So my story so far......
Got a leaflet through the door in August 2012 advising they were trialling early mammograms and they'd like to invite me to one. I was 47 and due to get married at end of October. DS1 was 17 and ds2 was 12. I threw the leaflet away as I juggled the girls regularly and never found anything. Later that evening it niggled away at me and I fished out the leaflet. Went for mammogram in a caravan in Asda car park.
September I get called into UCH to see the radiologist. DH2b and I go in to be shown pictures of what looks like 4 octopi in my left boob and I had a couple of biopsies there and then. The really ouchy gun ones.
We get married late October and I'd more or less stopped worrying as they hadn't called me back. 2 days into honeymoon I got called back to see consultant- like 'Come in now, we need to see you!' You can guess the rest.
So skin saving mastectomy in December , Chemo every 3 weeks until May, with a small break in isolation for neutropenia, then 15 rads later and back to work in July. On tamoxifen for a few years and then bladder started playing up so onto exemestane.
To present day: had some blood in my wee and what felt like the uti from Hell. 3 lots of antibiotics not shifting it. GP is getting sick of the sight of me, but after spending several (9) hours in A&E due to blood in my wee and pain, decided to refer to the fast track urology, just for a check.

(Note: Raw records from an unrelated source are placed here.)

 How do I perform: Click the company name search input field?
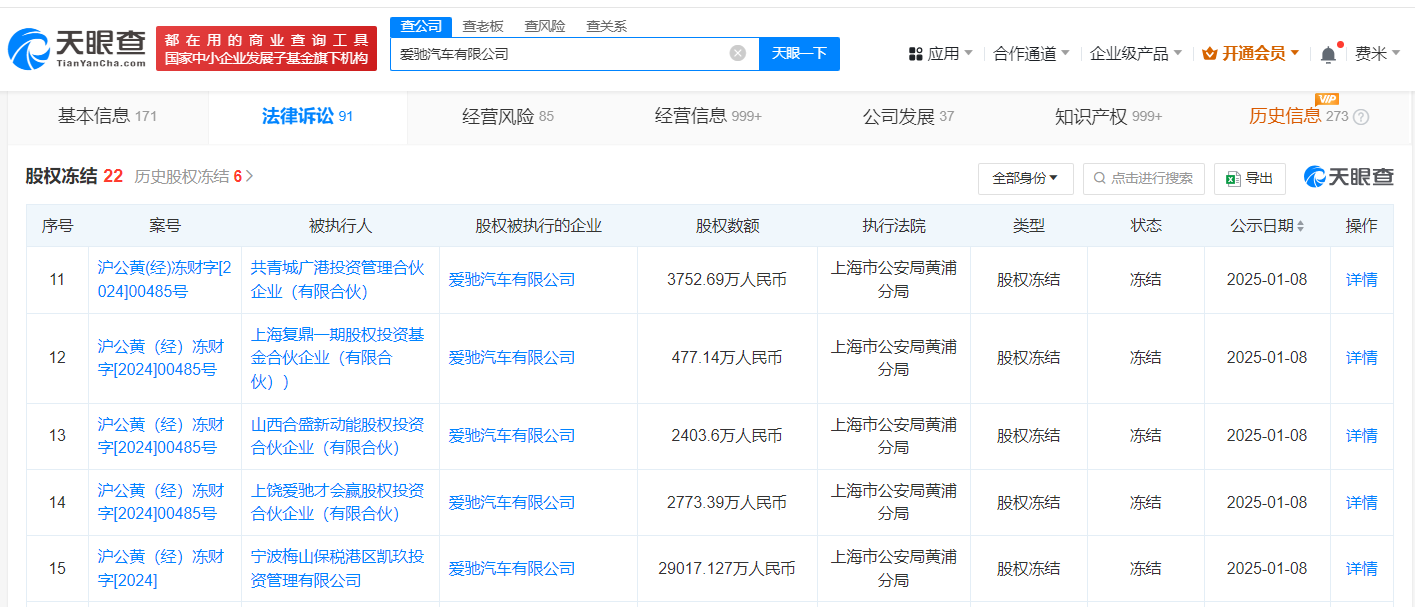560,54
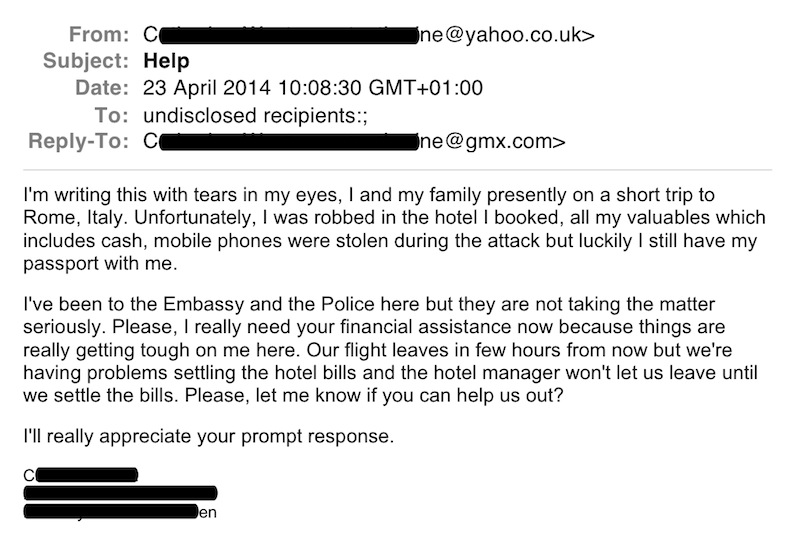Click the redacted Reply-To name bar
This screenshot has height=552, width=800.
pyautogui.click(x=288, y=142)
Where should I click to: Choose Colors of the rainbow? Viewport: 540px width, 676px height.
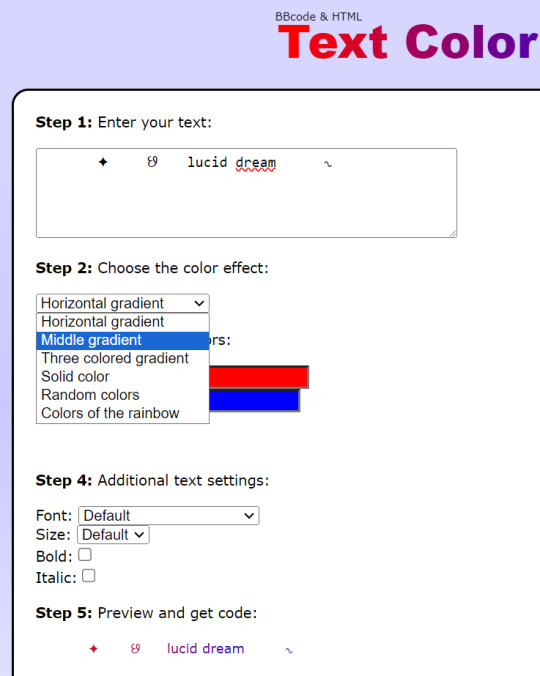click(123, 413)
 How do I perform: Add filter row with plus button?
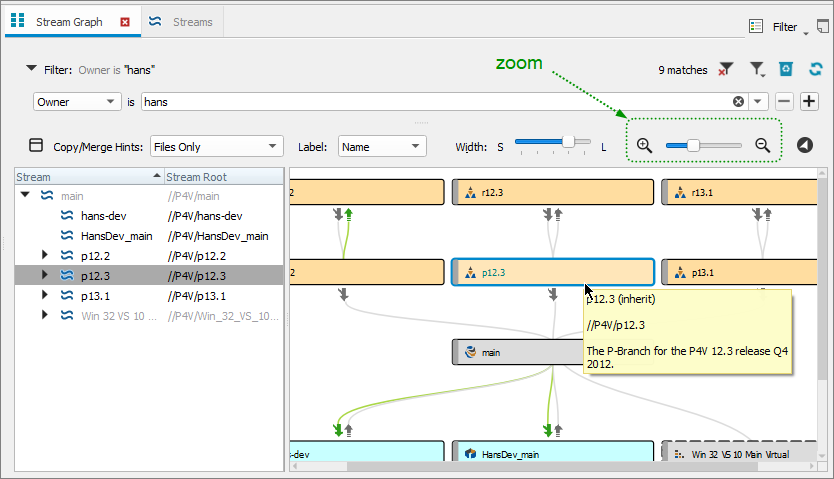tap(810, 102)
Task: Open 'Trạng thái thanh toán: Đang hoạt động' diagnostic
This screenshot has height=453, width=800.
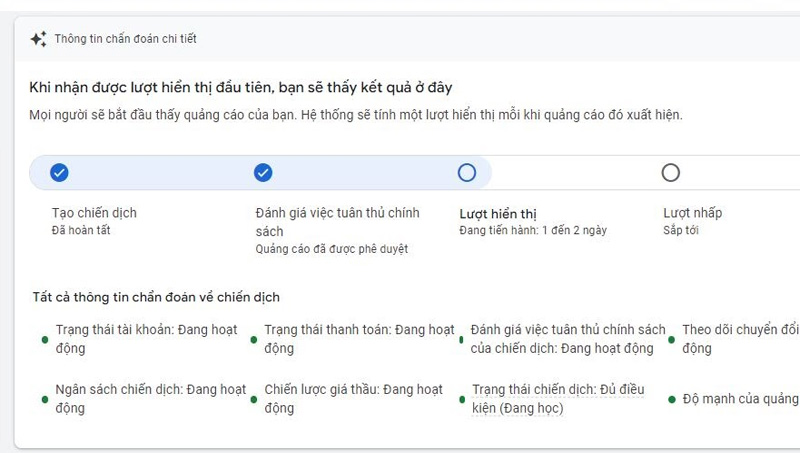Action: click(x=358, y=339)
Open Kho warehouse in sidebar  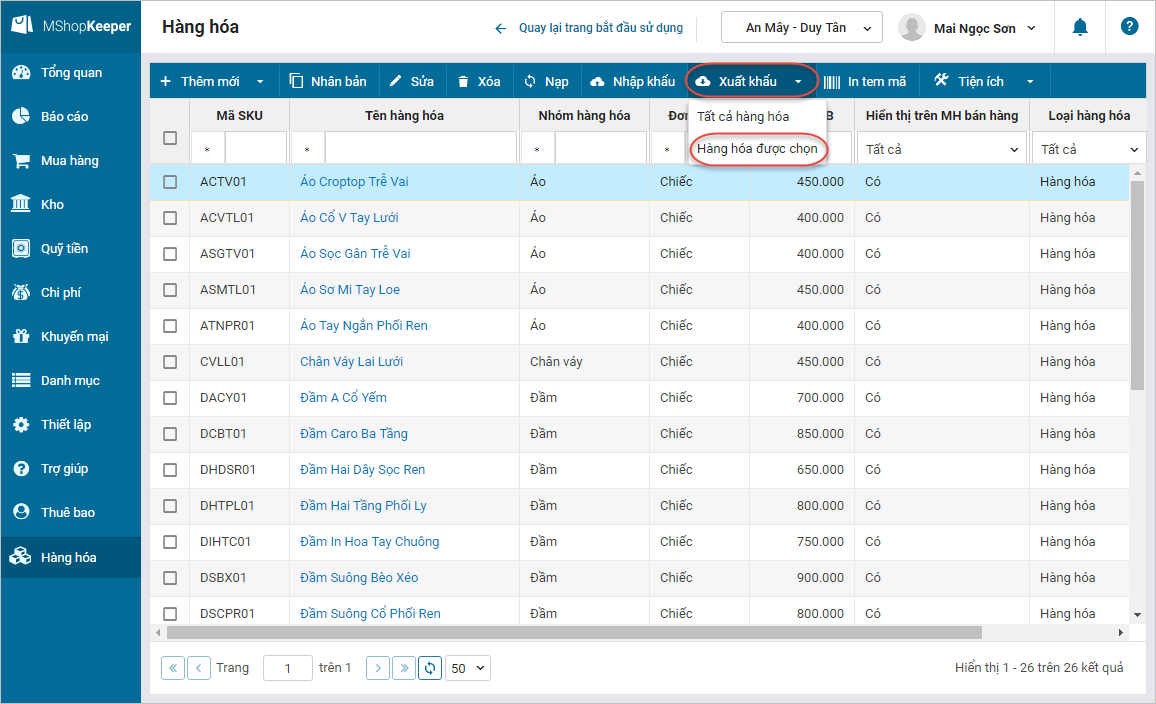coord(52,205)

Raced back from a really important interview on Tuesday for the cystoscopy. Nightmare day on public transport from one end of West Midlands to the other and sitting in a gown in, as they put it; the smear position. Trying to ignore the whole undignified things going on when I heard something you really don't want a doctor to say: ' What is that? I've never seen that before! I sit up and he shows me the screen. It looks like bright yellow flowers. Very pretty, but they're in my frigging bladder! Oh and I have a uterocele as well that has to be pierced. Should have been picked up when I was a child apparently, so my kidney is likely to be damaged.
Then this morning I get the letter for a pre-op assessment on Monday. As in not even a week away! I'm screwed aren't I? I have work in 6 hours and I can't sleep. DH is working away and I'm numb. I wasn't going to google, but I did. Cases of breast cancer returning in the bladder are rare, but increasing apparently. And the treatment looks horrendous. I don't want to wee in a bag forever. I just want to ignore it and pretend nothings happening.

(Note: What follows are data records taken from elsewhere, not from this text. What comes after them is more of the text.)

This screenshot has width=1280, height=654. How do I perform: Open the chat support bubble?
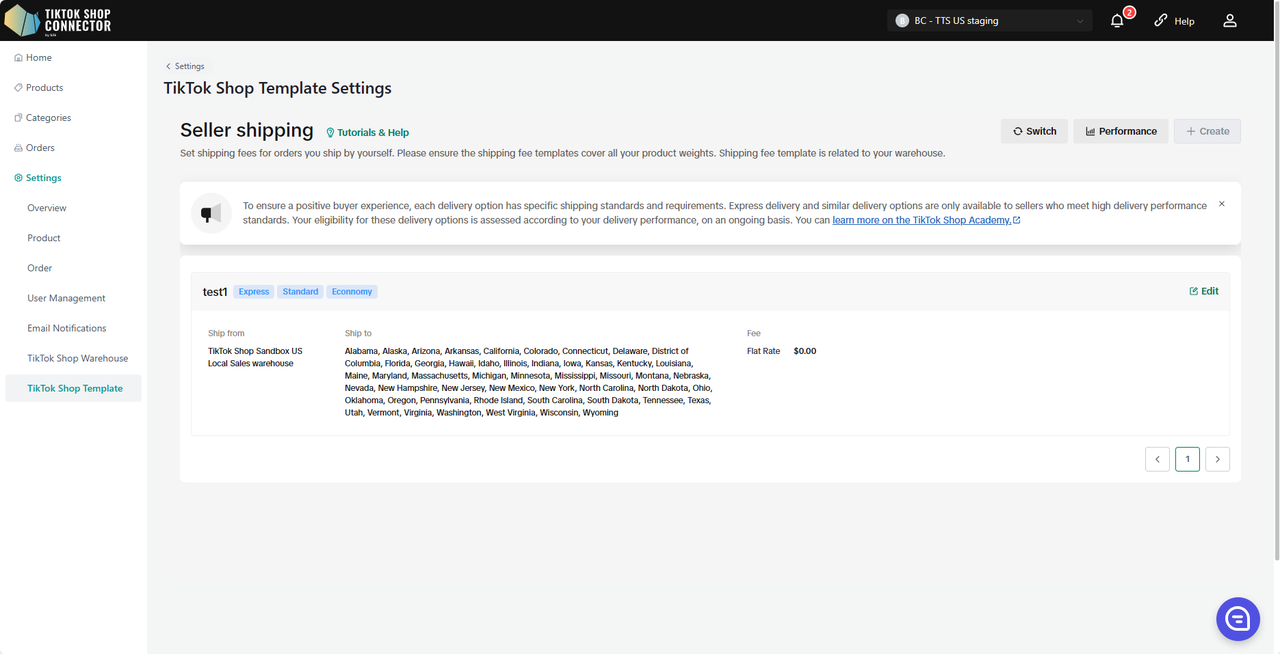pyautogui.click(x=1237, y=619)
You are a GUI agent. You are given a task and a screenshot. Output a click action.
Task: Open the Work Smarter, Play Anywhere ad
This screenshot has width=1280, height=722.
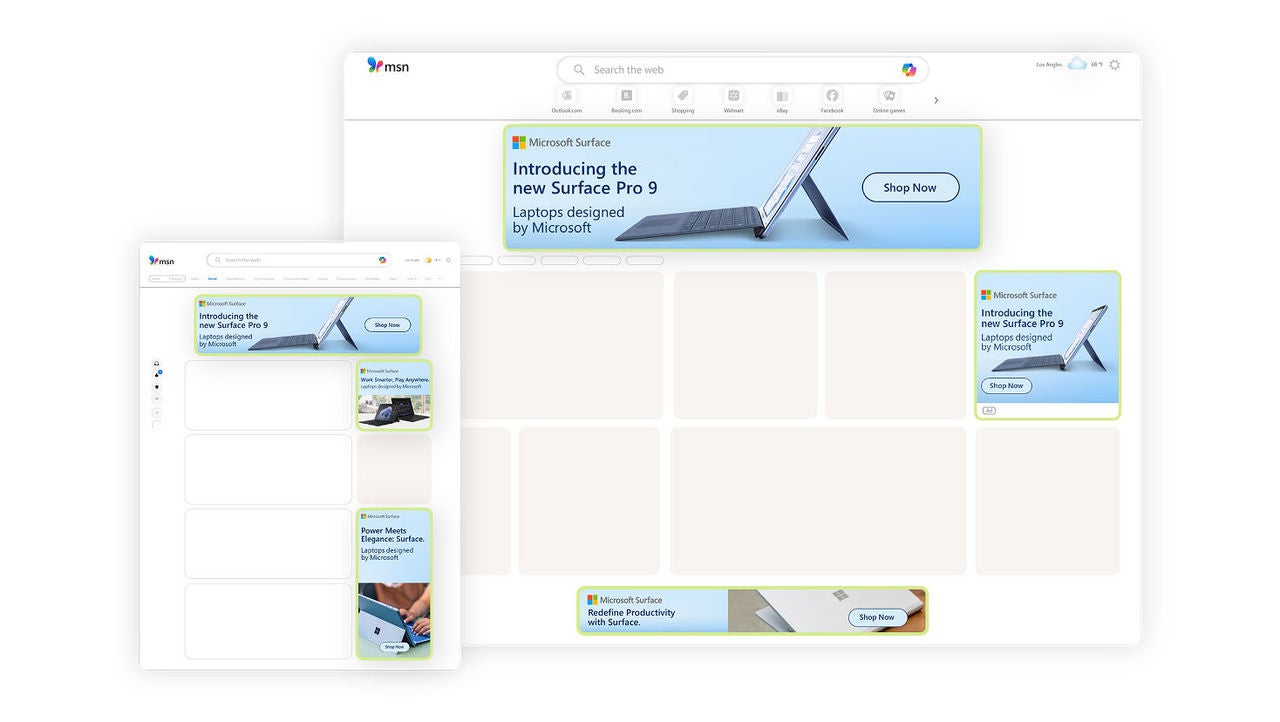pos(394,395)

I've only just gone back to work after 2 weeks sick as the pain was so bad. Still is but I'm sort of getting used to it. How the hell do I get through work (emergency despatch) like this. And supposed to be hearing whether I get new job on Tuesday. And my boys....I've only told them about how I have a super-power: growing flowers in my bladder. 
I just can't, I don't know: think,sleep, cope? I wish I hadn't pushed the gp for tests, I wish I hadn't t opened that damned letter.

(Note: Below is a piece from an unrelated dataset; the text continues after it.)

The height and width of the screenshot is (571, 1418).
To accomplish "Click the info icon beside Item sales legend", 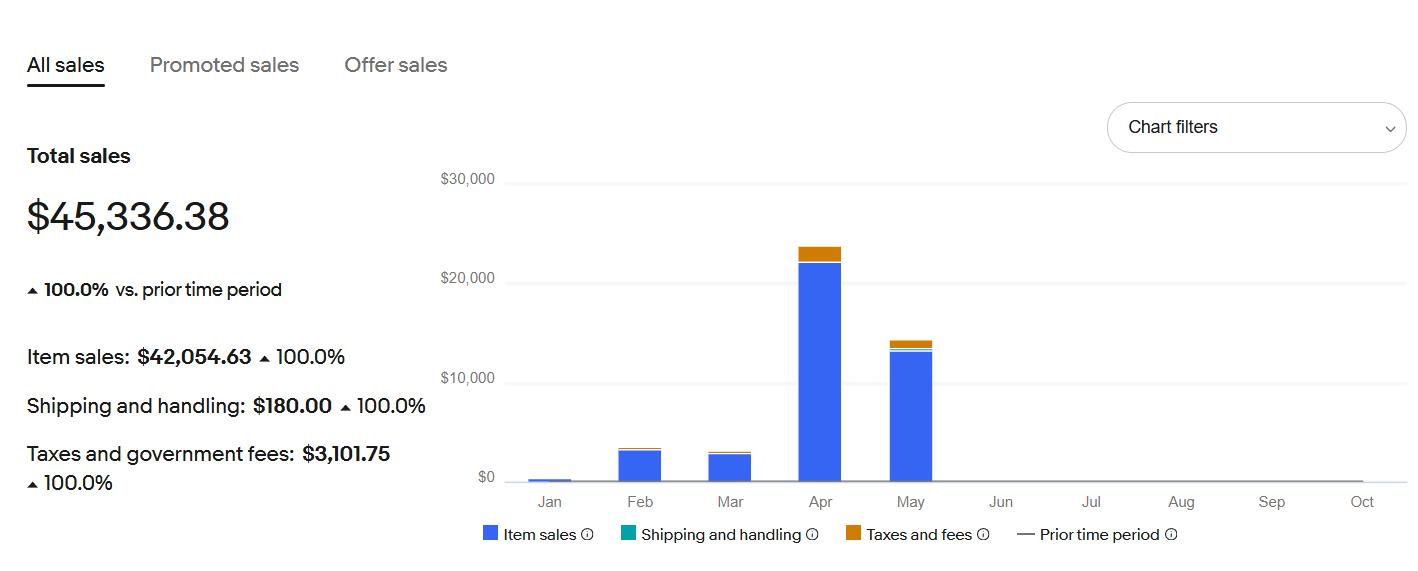I will 587,535.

Sorry about the verbal diarrhoea- I have no one to talk to. My parents just think I'll be in and out and it'll be a kidney stone. My DH was nearly broken last time. My youngest one; his dad died last year of the frigging flu! My eldest ran away to his dads last time as he couldn't cope properly (not blaming him) poor thing. He's still living down south. I have work for the next 6 days now. I'm on a late shift when I have the assessment on Monday morning. What the fuck do I do?